(Document source)
★ ★ ★ ★ ★

J’ose espérer que ces exemples suffiront pour convaincre la cliente de ma collègue qu’elle pourra désormais voyager « à travers le Canada » sans craindre de se voir accuser de voyager à l’anglaise. Et ce, en dépit de ce qu’en dit le Colpron2 – mais seulement depuis l’édition de 1994 –, qui condamne même « voyager à travers le monde »!
Huit ans plus tôt, Jean Darbelnet3 reconnaissait qu’on « pouvait faire un voyage à travers le Canada en allant de Terre-Neuve à Victoria », mais voyait un « anglicisme de faible écart » dans l’emploi d’« à travers » quand il s’agit d’un « phénomène de dispersion, par exemple les succursales d’une grande entreprise ». Vous l’aurez deviné, c’est là le vrai propos de cet article. Peut-on employer « à travers », comme le fait Pierre Bourgault, en l’absence de toute idée de mouvement?

★ ★ ★ ★ ★

(Données étudiées)
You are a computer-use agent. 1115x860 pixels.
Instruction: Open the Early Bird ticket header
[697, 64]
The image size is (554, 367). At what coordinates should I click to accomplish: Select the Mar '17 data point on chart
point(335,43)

★ ★ ★ ★ ★

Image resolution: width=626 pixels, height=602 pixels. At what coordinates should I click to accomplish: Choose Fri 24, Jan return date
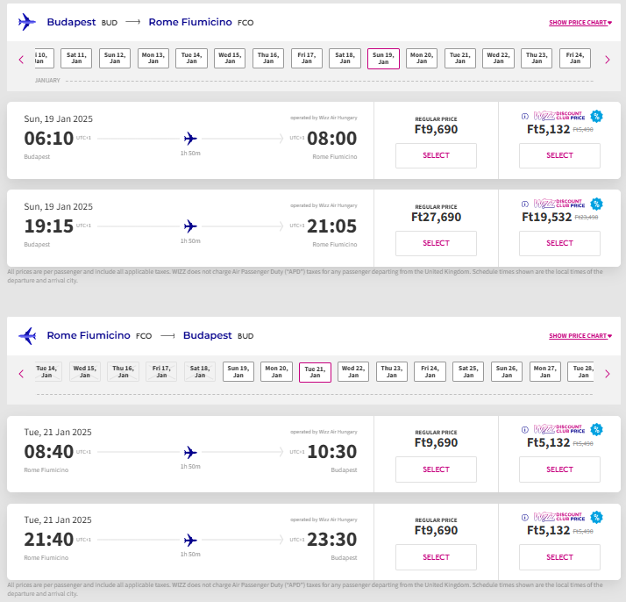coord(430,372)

★ ★ ★ ★ ★

(Objectif de l'exercice)
Répondez, s'il vous plaît, aux questions suivantes à partir du document source.
1. Depuis quelle édition le Colpron condamne-t-il « voyager à travers le monde »?
2. D'après Jean Darbelnet, entre quels lieux pouvait-on faire un voyage à travers le Canada?
3. Comment Jean Darbelnet qualifiait-il l'emploi d'« à travers » pour un phénomène de dispersion?
Ces données proviennent d'une autre source.

(Résultat de l'exercice)
1. Depuis l'édition de 1994.
2. De Terre-Neuve à Victoria.
3. Il y voyait un « anglicisme de faible écart ».